The writing, although sometimes ostentatious, (expect to get your dictionary out a lot) is mostly superb. Chabon at his best seems to me like a great mix reverie and reality. His accounts of Joe and his family especially Thomas, and later passages of the older Sam Clay and Joe I found especially moving and well written. His accounts of New York City of the 30's and 40's are almost perfect, like we the reader are there ourselves. But there is the added bonus of having the comic book superheros created in the novel come to life. His writing of "The Escapist" and "Luna Moth" origins were like reading comic books without the pictures, just pure fun.

By the end of the novel, the emotional investment I had into the lives of Joe and Sam, although it had snuck up on me, was prodigious, as I found myself with a feeling of pathos for everything the young Kavalier and Clay wanted to be and how they had ended up--that huge gap I've certainly felt from what I had expected life to be when I was young and the normality and ennui which most of us ending living with. As a result by the ending, what is one of the most entertaining reads of this new century suddenly turns into a beautiful, perfect book.

Rating: 4 stars
Summary: A decent read
Review: I'm not a big fan of what I consider "literature", which is that seperate area where authors like Chabon are pigeon holed, but I heard a good review of this on a TV show, so I picked it up.

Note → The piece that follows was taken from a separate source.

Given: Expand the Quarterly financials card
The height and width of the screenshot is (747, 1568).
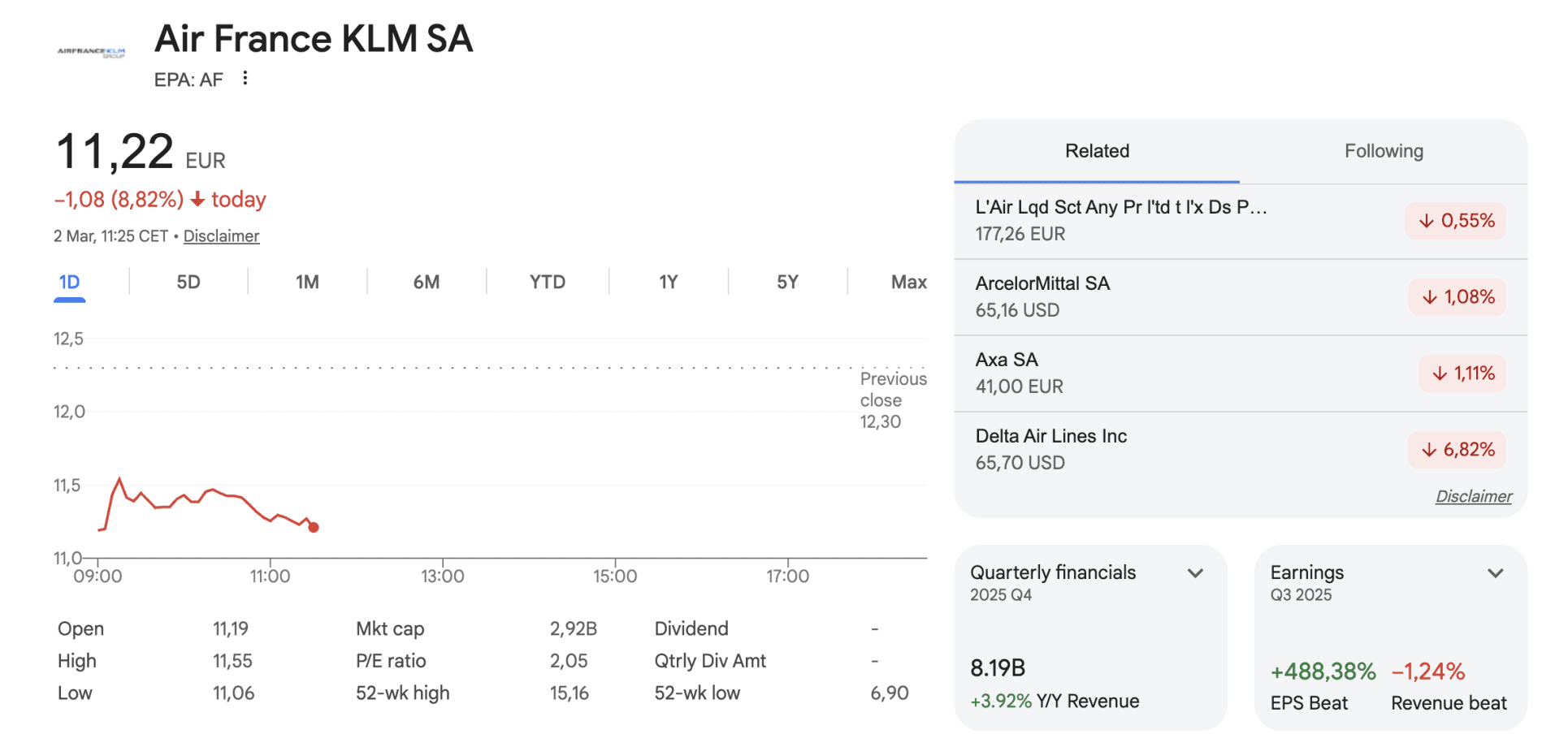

This book moves along in most places and keeps you interested in whats going on. There are some big words that I didn't understand, but that didn't hinder me understanding that scene.

If you like reading about comic books, world war 2 and don't mind expanding your mind a bit, this is a good book for you to read.

Rating: 4 stars
Summary: Sad, but interesting story
Review: I read this after a friend recommended it. I wasn't really sure what to expect, but I was pleasantly surprised.

The story is long and takes quite a few unexpected turns, but the characers are very interesting and I was really rooting for them to do well. This wasn't a "page-turner" that I just had to keep reading to find out what happened next, so it went a little slow, but it was definitely worth it. The authoris a little hard to follow at times, often leaving in the middle of a scene and telling some back story in its entirety only to return right where he left off. But it all comes together pretty well despite that, you just have to pay attention. I also thought the ending was somewhat predictable, but I think the author kind of wrote himself into a corner, where there weren't many choices about how the story could end. But despite that, he handled it pretty well and it was as good an ending as the story would allow.

I would recommend this book for it's great characters and interesting story, but be prepared, because there are quite a few sad parts to it.